Despite its compact dimensions, the vehicle has room for a significant number of seats, most of which are forward-facing. The maximum number of seats for both vehicle classes is 27. Passengers will board through doors arranged in a 1-2 layout. What is more, the bus features dedicated spaces for passengers with disabilities or those travelling with prams or pushchairs, as well as seats fitted with ISOFIX, a system that enables child seats to be secured safely. Depending on the installed equipment, the class I vehicle provides space for 73, while the class II vehicle accommodates 60 passengers in total.
Solaris’s new electric model boasts innovative systems to further improve the safety of both passengers and the driver. An interactive driver’s panel combines numerous advanced safety features and provides access to automatic advanced driver assistance systems (ADAS). The wide array of solutions includes, among other things, the MirrorEye system, i. e. a set of cameras that replace conventional mirrors and show the driver the area directly around the bus. The problem of blind spots has been solved, in turn, thanks to the Mobileye Shield+ system, which notifies the driver using audio and visual alerts about any pedestrians or vehicles in the vicinity of the bus. What is more, the Urbino 9 LE electric is fully adapted to be integrated with Solaris’s own remote fleet management system, called eSConnect, which ensures full telemetry, data analysis and the servicing not only of defects that have already appeared, but also the prediction of incidents that might occur in the near future.
The first Urbino 9 LE electric buses have already attracted considerable interest and so far Solaris has signed contracts for 17 units of its latest 9-metre bus in total. Next year, due to a contract with operator Società Autobus Servizi d’Area S.p.A, eight units will make their way to the Italian city of Bolzano. The rest of the ordered Urbino 9 LE electrics will roll onto the streets of Polish towns and cities. Six vehicles have been purchased by the town of Żyrardów, two units by Cieszyn, and one by a customer from Zawiercie. These orders are proof that the newest bus from Solaris’s electric offering is the right choice for both larger cities and smaller towns. The Urbino 9 LE electric is a new model well worth considering when transitioning to more environmentally friendly bus fleets.

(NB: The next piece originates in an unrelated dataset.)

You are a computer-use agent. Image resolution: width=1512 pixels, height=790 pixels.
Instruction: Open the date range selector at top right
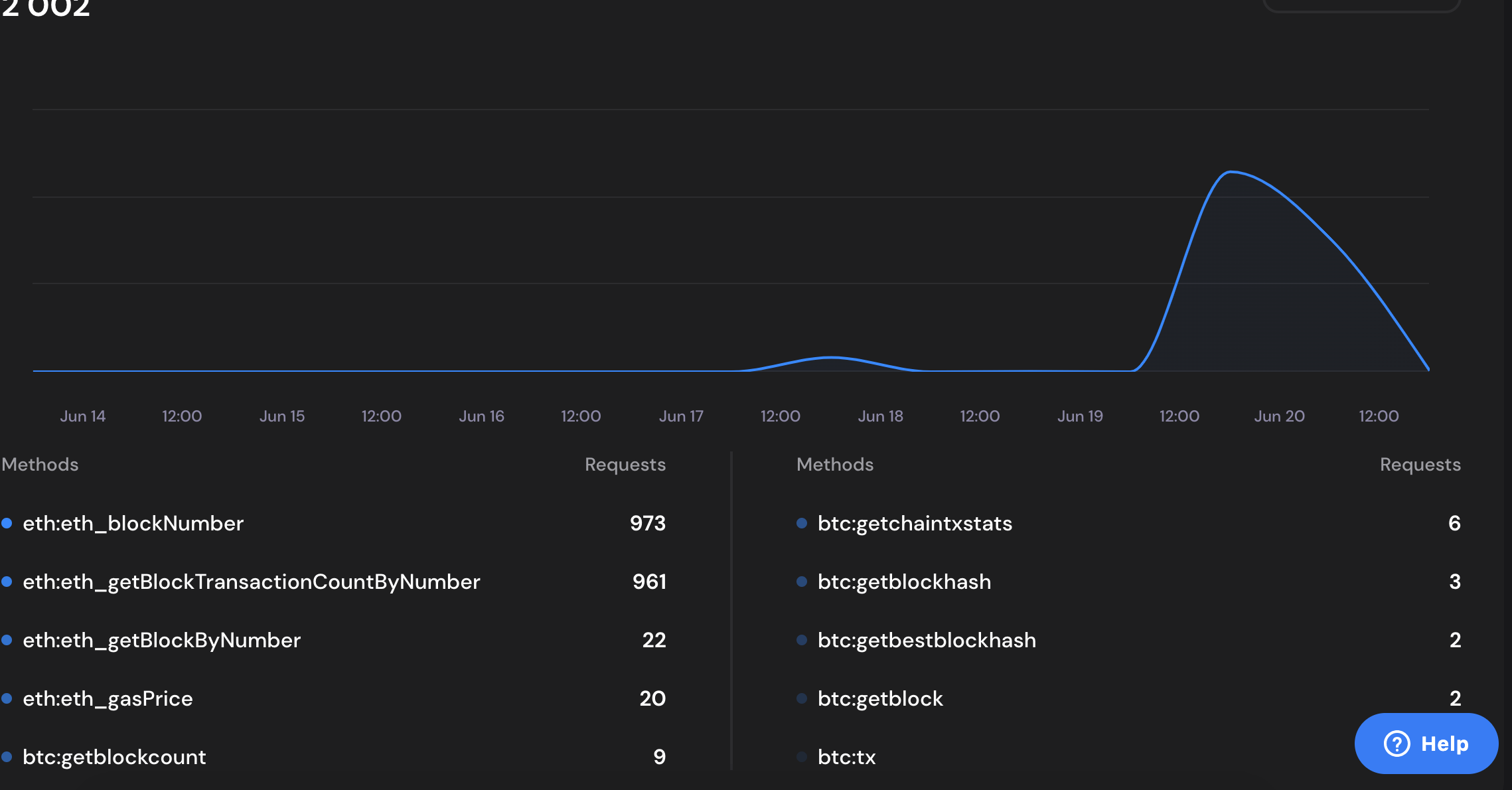tap(1362, 7)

Solaris has vast experience with regard to the production of zero-emission vehicles. So far, the manufacturer has supplied almost 3000 such vehicles to its customers. The launch of the smallest electric vehicle available in the Solaris range, i. e. the Urbino 8.9 LE electric bus, took place 10 years ago. Today, a midibus, even more versatile and flexible, designed solely with zero-emission drivelines in mind, has joined Solaris’s range. The new Urbino 9 LE electric is a model constructed using solutions applied in new generation vehicles and which is ideally suited to the needs of the European market.